UNAIR NEWS – Seminar Passcode 6.0 oleh HIMA Administrasi Publik FISIP Universitas Airlangga (UNAIR) menghadirkan suasana diskusi yang hangat, kritis, dan penuh refleksi. Bertempat di Maleo Hall, Gedung Medang Eks Farmasi pada (16/11/2025) acara ini mendatangkan Cania Citta, founder Malaka Project. Di depan puluhan audiens, Cania mengulik satu gagasan menarik yakni “Not Talk Action Only, Apakah banyak berbuat selalu lebih baik?”
Fenomena Bias Aksi Nyata
Cania menyoroti fenomena bias aksi nyata yakni keyakinan bahwa tindakan kasat mata selalu lebih bernilai daripada kritik atau ide. Padahal, tidak semua tindakan langsung memberikan dampak positif. Ia mencontohkan problem mahalnya biaya pendidikan tinggi. Solusi instan berupa pemberian beasiswa sebanyak-banyaknya justru meningkatkan demand tanpa menambah kapasitas universitas, sehingga harga semakin meningkat.
Begitu pula ketika respons terhadap masalah tenaga pengajar dan kurikulum yang bermasalah justru berupa pembangunan ribuan sekolah baru.

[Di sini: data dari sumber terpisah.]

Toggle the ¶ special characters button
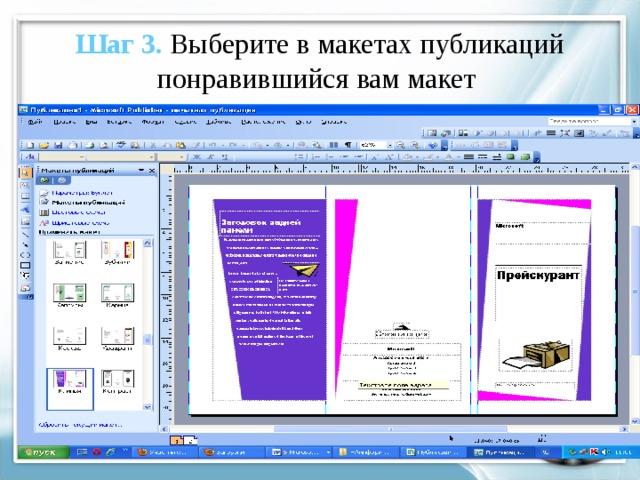The width and height of the screenshot is (640, 480). point(346,144)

Alih-alih menyelesaikan persoalan, langkah ini hanya menyebarkan kualitas pengajaran yang keliru ke ribuan lokasi baru dan pada akhirnya memperluas masalah, bukan mengatasinya.
Ajakan Menerapkan Effective Altruism
Lebih lanjut, Cania menekankan pentingnya effective altruism. Niat baik harus diterjemahkan ke dalam tindakan yang benar-benar berdampak. “Perasaan bahagia dan puas ketika sudah melakukan perbuatan baik saja tidak cukup. Setiap aksi nyata harus melalui tahapan berpikir, berdiskusi dengan ahli, uji coba, dan evaluasi berkala. Jika hasil aksi tidak sesuai harapan maka strategi wajib diubah,” terangnya.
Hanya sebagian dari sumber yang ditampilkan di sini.